Mississippi Lt. Gov. Tate Reeves will be the Republican nominee for governor in November, after soundly defeating former state Supreme Court Justice Bill Waller Jr. on Tuesday. He will face Democratic Attorney General Jim Hood.

(CN) — Mississippi Lt. Gov. Tate Reeves will be the Republican nominee for governor in November, after soundly defeating former state Supreme Court Justice Bill Waller Jr. on Tuesday. He will face Democratic Attorney General Jim Hood.

With 99% of precincts reporting late Tuesday night, Reeves had garnered 54% of the vote to Waller’s 45%, a 27,421 vote advantage.

Speaking to supporters after his victory, Reeves, 45, said he would unite his party to “ensure that Mississippi does not elect a liberal Democrat to the office of governor.”
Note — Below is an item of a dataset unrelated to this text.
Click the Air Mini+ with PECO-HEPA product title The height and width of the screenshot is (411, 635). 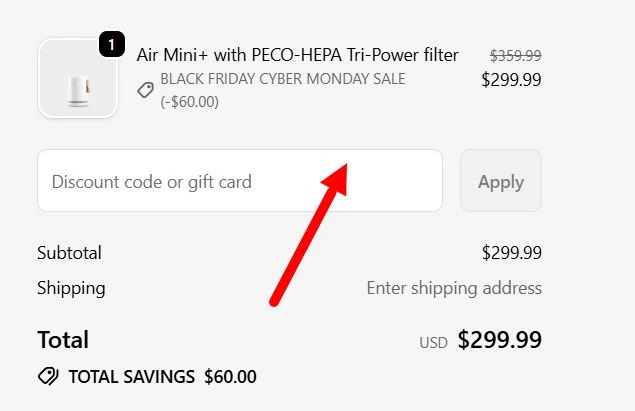pyautogui.click(x=297, y=55)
A former state treasurer who touted his two terms as lieutenant governor on the campaign trail, Reeves will face Hood, the only Democratic statewide officeholder, in the race to replace two-term Republican Gov. Phil Bryant, who is termed out.
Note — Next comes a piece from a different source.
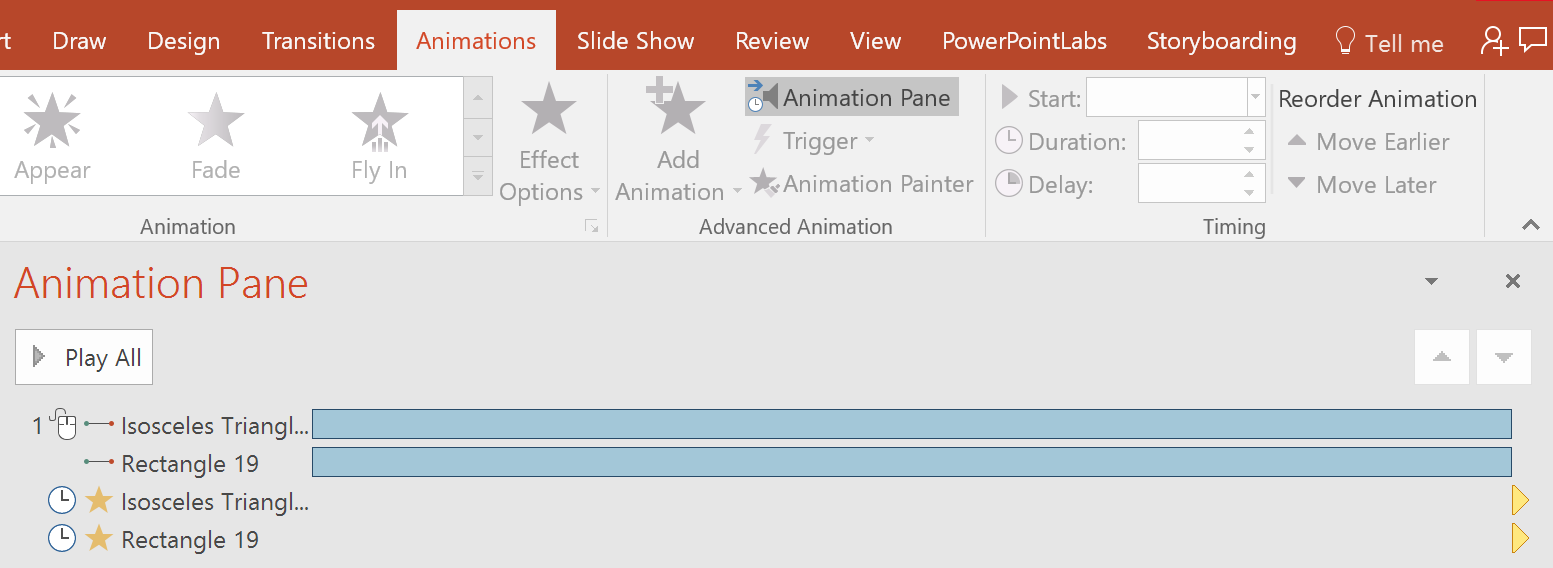Open the comments speech bubble icon

[1532, 41]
Reeves’ victory comes three weeks after he almost clinched nomination outright, coming 1 percentage point short of the 50%+1 vote needed to prevail. He outspent his opponent, according to state campaign finance reports, and also enjoyed support from major Republican figures in the state, including Bryant and former Gov. Haley Barbour.

Mississippi, a Republican stronghold that Donald Trump carried by 18 percentage points in 2016, is one of three states holding gubernatorial elections this year. Kentucky and Louisiana also will choose a governor on Nov. 5.
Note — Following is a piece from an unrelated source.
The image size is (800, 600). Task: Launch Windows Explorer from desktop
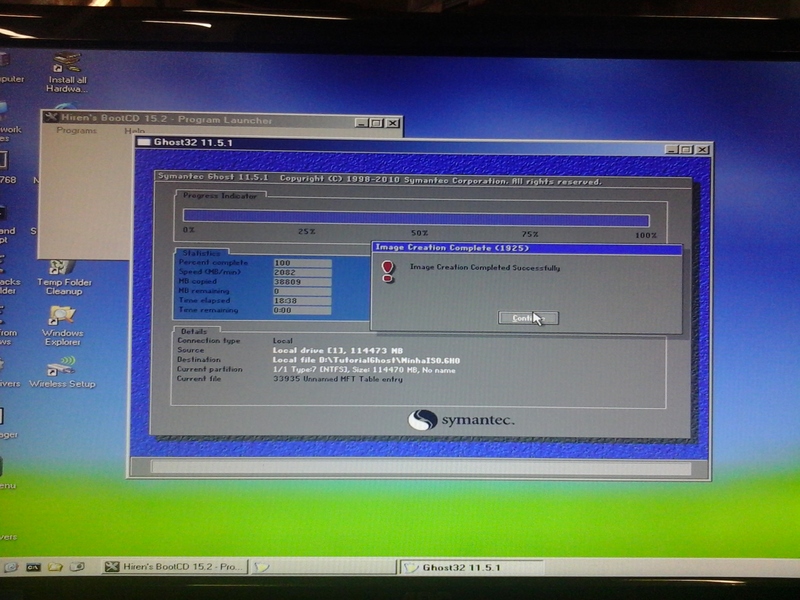(62, 318)
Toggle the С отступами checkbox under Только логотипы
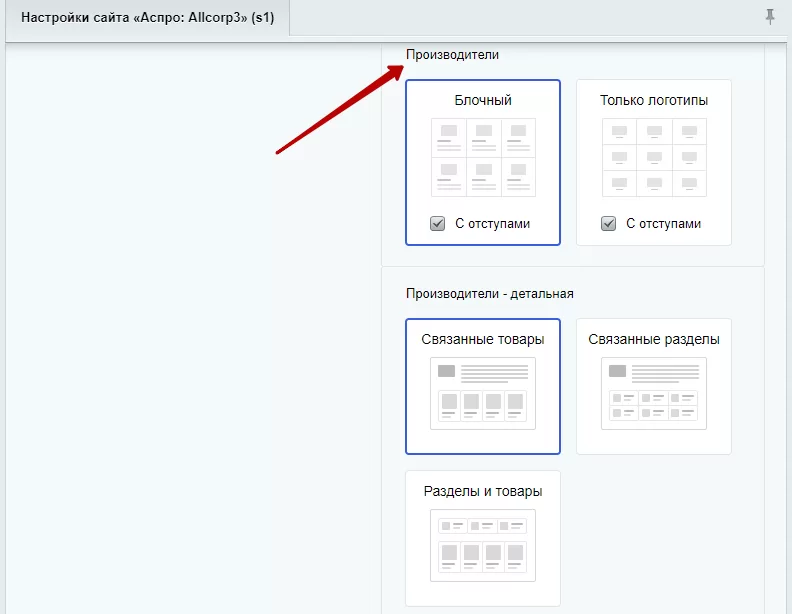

Mississippi Democrats, perhaps a bit optimistically, hope they may take control of the governor’s mansion for the first time in more than a decade.

Hood, 57, the state’s four-term attorney general, coasted past a field of seven other candidates to win the nomination with nearly 70% of the vote. He spent just over $1 million in the primary race and entered the general election with $900,000 on hand at the end of July, according to the Mississippi Secretary of State’s office.

Tuesday’s runoff came with some problems in at least three polling places in two counties. In Lafayette County, 19 votes were cast at a precinct in Oxford before the election machine malfunctioned, according to the Secretary of State’s office. Similar incidents were reported at two precincts in Calhoun County.

Poll workers at several Republican precincts in Hinds County were forced to manually check the paper poll books to ensure no crossover voting occurred due to a malfunction causing the electronic poll books to stop consistently displaying voter history.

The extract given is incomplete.